-------- Provided records --------

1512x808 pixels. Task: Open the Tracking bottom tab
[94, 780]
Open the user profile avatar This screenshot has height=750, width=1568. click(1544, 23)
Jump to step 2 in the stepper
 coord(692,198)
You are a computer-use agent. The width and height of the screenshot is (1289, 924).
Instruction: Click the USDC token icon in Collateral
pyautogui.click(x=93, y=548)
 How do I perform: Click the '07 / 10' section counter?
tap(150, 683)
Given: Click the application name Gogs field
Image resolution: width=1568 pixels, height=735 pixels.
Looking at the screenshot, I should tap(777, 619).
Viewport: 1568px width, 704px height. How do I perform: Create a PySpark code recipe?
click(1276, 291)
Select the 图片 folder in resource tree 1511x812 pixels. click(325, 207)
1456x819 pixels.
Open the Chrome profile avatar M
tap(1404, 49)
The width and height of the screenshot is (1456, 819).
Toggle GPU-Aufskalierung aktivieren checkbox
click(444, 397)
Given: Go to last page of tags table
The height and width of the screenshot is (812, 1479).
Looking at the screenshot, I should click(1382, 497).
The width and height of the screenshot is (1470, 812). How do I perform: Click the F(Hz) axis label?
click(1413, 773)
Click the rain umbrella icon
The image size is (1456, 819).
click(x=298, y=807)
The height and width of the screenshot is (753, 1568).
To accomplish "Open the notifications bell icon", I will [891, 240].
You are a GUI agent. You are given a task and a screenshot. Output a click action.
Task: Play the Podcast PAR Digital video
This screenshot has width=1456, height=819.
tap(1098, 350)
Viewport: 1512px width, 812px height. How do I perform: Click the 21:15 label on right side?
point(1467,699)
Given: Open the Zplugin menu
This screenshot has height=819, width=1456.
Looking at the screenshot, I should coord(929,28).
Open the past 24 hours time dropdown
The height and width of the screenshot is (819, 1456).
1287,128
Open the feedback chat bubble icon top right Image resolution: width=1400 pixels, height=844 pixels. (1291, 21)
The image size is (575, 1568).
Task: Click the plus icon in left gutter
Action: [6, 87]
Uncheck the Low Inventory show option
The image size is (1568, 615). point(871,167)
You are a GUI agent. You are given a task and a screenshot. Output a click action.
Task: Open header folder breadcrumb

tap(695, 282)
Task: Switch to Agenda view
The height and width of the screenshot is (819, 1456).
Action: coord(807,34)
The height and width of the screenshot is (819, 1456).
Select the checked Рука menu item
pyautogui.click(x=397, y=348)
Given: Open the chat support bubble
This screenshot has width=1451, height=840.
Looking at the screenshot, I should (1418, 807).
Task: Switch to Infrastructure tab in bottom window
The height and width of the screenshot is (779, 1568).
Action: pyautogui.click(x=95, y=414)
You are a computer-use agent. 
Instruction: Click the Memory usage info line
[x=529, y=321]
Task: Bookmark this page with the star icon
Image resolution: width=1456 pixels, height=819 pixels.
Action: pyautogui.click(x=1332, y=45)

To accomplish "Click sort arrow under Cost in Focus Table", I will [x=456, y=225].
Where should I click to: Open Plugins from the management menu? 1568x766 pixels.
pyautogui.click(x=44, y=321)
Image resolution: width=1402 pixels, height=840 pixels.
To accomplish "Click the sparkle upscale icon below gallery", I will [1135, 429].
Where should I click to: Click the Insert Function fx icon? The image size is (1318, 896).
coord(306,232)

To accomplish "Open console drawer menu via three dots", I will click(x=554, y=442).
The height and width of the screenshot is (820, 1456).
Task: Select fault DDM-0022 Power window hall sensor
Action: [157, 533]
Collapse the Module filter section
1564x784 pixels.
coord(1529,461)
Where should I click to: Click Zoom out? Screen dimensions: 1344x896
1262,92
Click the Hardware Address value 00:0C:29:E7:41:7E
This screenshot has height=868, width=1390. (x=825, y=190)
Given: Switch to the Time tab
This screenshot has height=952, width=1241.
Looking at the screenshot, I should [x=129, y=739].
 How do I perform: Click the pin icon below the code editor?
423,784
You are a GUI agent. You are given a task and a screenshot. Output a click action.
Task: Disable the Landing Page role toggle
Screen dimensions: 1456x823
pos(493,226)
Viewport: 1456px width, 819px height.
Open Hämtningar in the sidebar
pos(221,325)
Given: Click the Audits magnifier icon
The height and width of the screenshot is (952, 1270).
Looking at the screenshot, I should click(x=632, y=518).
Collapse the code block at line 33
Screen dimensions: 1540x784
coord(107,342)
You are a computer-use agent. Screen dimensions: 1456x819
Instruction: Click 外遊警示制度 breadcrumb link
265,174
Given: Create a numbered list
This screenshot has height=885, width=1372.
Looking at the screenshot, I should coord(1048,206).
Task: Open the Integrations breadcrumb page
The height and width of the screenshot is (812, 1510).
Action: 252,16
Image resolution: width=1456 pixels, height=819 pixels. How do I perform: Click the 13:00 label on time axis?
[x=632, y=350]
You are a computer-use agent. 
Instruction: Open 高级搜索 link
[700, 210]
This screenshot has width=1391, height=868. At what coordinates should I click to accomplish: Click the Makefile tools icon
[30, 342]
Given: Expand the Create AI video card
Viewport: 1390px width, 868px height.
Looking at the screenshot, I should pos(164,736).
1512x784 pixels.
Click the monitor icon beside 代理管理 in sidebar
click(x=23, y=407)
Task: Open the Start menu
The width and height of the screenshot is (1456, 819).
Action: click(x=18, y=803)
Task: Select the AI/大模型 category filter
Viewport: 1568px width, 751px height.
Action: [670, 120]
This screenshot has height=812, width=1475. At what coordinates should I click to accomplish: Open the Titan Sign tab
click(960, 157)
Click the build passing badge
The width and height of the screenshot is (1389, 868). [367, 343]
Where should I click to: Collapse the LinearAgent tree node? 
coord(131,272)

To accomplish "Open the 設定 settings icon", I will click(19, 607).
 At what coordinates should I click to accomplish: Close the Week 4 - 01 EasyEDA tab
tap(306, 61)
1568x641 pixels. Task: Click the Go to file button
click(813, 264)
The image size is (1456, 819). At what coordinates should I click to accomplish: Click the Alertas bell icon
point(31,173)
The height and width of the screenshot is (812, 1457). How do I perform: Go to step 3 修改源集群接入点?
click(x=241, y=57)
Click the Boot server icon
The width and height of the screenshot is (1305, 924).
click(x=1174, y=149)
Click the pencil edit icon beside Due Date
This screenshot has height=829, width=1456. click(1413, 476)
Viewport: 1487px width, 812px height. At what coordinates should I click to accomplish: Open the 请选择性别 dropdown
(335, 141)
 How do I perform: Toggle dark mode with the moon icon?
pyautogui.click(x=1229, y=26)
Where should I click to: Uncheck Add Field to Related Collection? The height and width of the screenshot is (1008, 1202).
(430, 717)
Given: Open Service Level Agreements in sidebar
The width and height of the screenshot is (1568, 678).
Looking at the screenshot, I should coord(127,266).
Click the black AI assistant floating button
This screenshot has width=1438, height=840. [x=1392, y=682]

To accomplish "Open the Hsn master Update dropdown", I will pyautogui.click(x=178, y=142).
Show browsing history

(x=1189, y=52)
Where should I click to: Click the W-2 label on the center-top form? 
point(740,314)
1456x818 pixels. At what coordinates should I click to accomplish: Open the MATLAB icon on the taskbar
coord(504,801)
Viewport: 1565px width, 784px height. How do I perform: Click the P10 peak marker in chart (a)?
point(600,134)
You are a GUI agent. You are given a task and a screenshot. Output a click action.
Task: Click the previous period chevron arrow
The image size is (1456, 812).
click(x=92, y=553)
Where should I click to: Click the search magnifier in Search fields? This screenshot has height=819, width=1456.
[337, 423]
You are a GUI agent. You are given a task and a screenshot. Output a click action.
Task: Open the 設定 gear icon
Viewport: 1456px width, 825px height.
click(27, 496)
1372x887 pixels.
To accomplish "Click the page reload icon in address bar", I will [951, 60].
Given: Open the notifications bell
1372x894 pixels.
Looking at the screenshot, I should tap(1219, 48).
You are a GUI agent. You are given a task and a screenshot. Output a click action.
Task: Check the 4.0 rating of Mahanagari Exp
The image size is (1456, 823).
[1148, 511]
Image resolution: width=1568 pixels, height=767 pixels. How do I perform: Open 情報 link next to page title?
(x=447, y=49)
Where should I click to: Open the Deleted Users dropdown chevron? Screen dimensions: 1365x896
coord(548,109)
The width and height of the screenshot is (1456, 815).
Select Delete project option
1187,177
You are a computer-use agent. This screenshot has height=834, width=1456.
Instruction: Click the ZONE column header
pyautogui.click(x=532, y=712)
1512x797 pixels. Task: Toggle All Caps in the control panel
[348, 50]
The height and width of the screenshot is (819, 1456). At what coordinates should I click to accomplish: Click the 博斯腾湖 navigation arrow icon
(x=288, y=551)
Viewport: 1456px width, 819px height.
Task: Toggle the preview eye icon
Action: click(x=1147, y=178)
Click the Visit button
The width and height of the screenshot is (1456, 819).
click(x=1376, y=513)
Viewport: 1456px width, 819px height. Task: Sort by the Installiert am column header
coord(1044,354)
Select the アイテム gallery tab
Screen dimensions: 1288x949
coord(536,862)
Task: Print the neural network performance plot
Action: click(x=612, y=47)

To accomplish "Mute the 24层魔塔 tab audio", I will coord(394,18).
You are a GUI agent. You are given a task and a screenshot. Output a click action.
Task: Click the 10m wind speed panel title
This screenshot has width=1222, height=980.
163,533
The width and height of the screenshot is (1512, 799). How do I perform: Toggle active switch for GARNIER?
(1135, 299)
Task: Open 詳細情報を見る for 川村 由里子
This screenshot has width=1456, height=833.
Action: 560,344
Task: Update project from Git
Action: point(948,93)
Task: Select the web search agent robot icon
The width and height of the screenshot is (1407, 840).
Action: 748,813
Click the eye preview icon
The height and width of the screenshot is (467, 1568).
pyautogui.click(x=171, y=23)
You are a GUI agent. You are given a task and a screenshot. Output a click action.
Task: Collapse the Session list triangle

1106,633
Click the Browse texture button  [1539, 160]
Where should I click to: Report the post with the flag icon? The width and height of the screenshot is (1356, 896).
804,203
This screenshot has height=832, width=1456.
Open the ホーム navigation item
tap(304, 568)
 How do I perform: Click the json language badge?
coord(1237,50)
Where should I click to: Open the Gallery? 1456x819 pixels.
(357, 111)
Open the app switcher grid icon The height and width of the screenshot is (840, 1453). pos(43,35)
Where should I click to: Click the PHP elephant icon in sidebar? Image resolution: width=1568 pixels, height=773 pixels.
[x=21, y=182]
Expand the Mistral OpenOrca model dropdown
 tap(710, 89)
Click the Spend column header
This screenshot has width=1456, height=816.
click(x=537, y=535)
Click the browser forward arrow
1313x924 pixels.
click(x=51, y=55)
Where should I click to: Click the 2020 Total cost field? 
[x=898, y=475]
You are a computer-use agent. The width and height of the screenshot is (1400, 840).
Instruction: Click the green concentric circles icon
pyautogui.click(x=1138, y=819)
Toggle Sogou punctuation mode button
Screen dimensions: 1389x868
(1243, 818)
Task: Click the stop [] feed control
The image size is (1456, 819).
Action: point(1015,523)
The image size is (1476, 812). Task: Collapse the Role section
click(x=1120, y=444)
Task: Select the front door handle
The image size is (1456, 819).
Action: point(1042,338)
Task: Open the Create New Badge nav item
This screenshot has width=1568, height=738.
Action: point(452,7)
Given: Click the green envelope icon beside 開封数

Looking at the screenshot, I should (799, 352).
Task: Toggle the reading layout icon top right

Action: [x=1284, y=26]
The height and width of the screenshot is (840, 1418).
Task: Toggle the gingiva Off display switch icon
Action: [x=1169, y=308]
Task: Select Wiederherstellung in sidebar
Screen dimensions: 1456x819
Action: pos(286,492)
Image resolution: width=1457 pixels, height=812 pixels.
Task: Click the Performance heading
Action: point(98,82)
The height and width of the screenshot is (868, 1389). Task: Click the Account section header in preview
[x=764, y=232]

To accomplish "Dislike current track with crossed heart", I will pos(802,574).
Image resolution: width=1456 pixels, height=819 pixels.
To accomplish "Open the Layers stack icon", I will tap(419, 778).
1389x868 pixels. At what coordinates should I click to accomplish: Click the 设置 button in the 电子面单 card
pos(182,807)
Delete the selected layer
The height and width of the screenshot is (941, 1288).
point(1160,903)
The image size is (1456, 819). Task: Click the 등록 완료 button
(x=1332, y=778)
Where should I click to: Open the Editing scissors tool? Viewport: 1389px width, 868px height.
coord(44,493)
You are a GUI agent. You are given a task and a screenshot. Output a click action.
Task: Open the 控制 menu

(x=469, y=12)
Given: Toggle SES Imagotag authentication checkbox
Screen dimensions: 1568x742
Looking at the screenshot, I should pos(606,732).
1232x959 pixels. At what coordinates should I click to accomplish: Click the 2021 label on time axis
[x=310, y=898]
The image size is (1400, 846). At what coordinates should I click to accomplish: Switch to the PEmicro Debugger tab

--------

— What to work on —
Find how many lines of the listing include the word "computer" and answer with that count by itself.

— Exercise output —
6